Screenshot grounding data
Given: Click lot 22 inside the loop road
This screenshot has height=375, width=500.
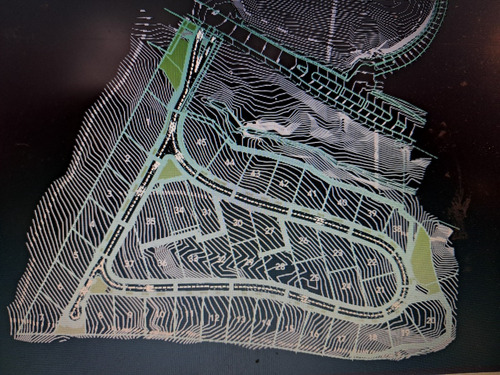Looking at the screenshot, I should tap(372, 262).
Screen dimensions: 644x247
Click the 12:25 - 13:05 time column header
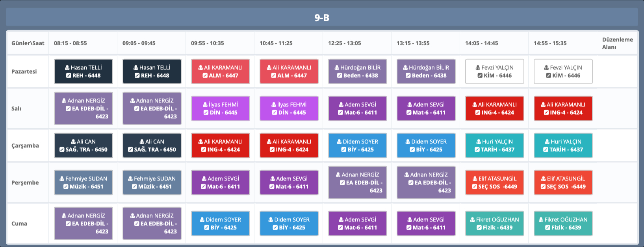tap(344, 43)
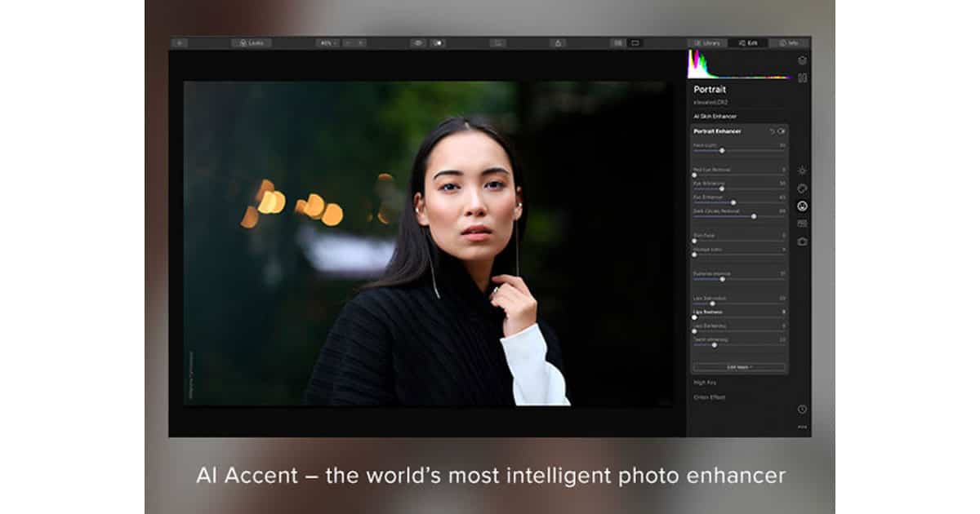
Task: Click the Dark Circles Removal slider handle
Action: [x=753, y=216]
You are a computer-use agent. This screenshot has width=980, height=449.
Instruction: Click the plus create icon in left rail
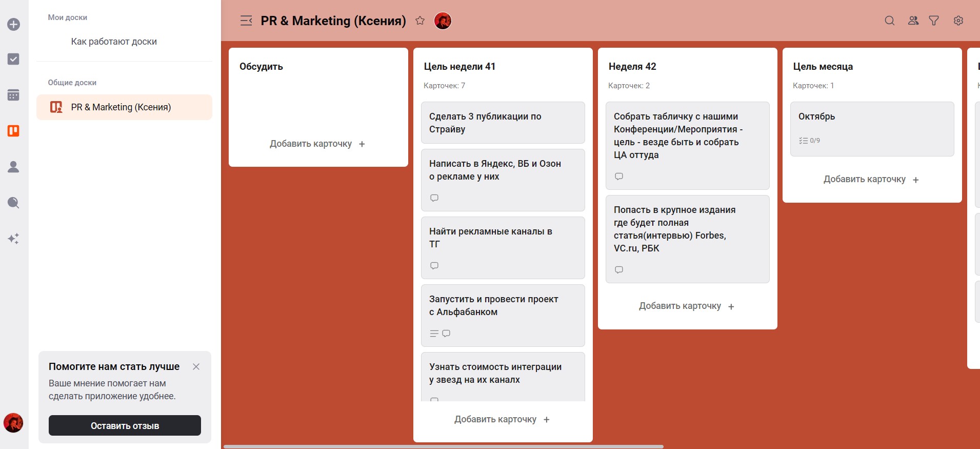[x=14, y=24]
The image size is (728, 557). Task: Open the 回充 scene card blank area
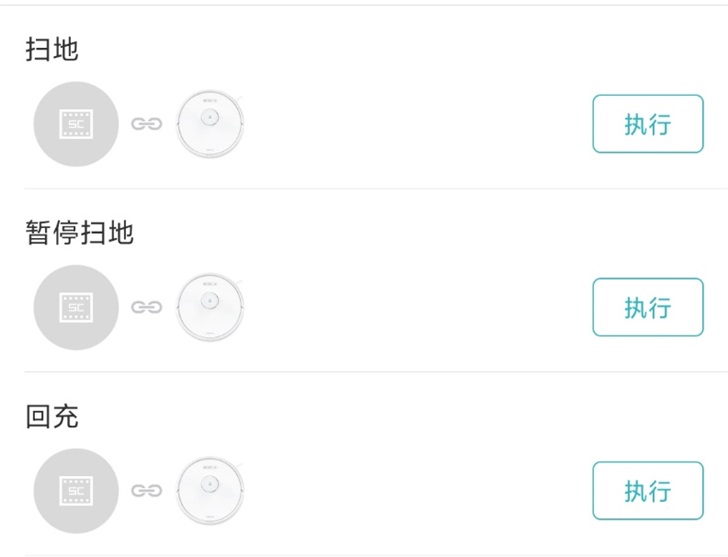[x=420, y=490]
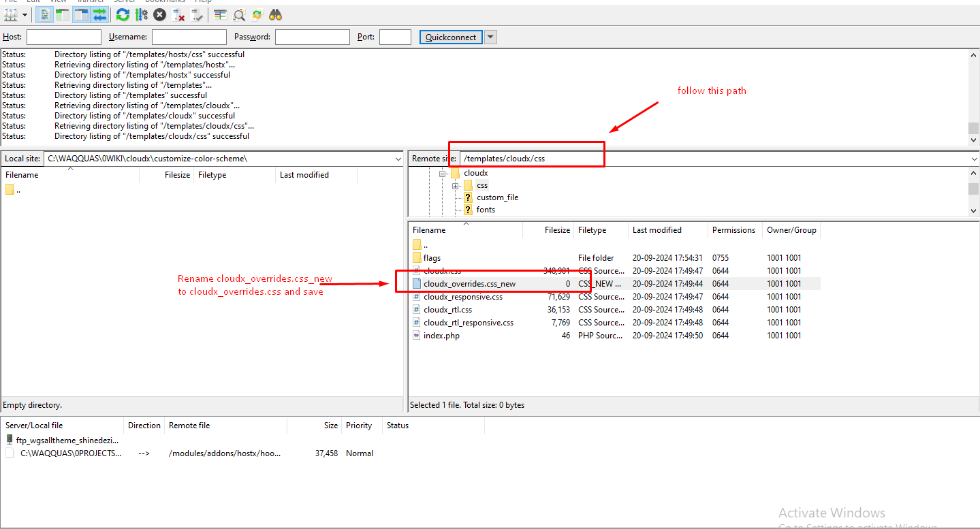Viewport: 980px width, 529px height.
Task: Enable the synchronized browsing icon
Action: click(257, 14)
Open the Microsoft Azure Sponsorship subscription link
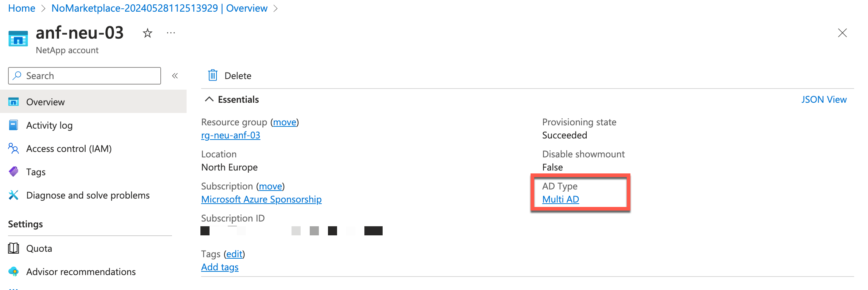This screenshot has height=290, width=868. point(261,199)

• _Exercise aim_
Each entry above should be given again exactly, with its pictures omitted.

• _Expected output_
Given: Click lot 22 inside the loop road
This screenshot has height=375, width=500.
Looking at the screenshot, I should tap(372, 262).
Screen dimensions: 644x247
Click the 12:25 - 13:05 time column header
tap(344, 43)
Task: Click the Dark Circles Removal slider handle
Action: [x=753, y=216]
You are a computer-use agent. This screenshot has width=980, height=449.
Instruction: Click the plus create icon in left rail
[x=14, y=24]
The image size is (728, 557). Task: Open the 回充 scene card blank area
[x=420, y=490]
Viewport: 980px width, 529px height.
Task: Enable the synchronized browsing icon
Action: click(257, 14)
Open the Microsoft Azure Sponsorship subscription link
This screenshot has height=290, width=868. point(261,199)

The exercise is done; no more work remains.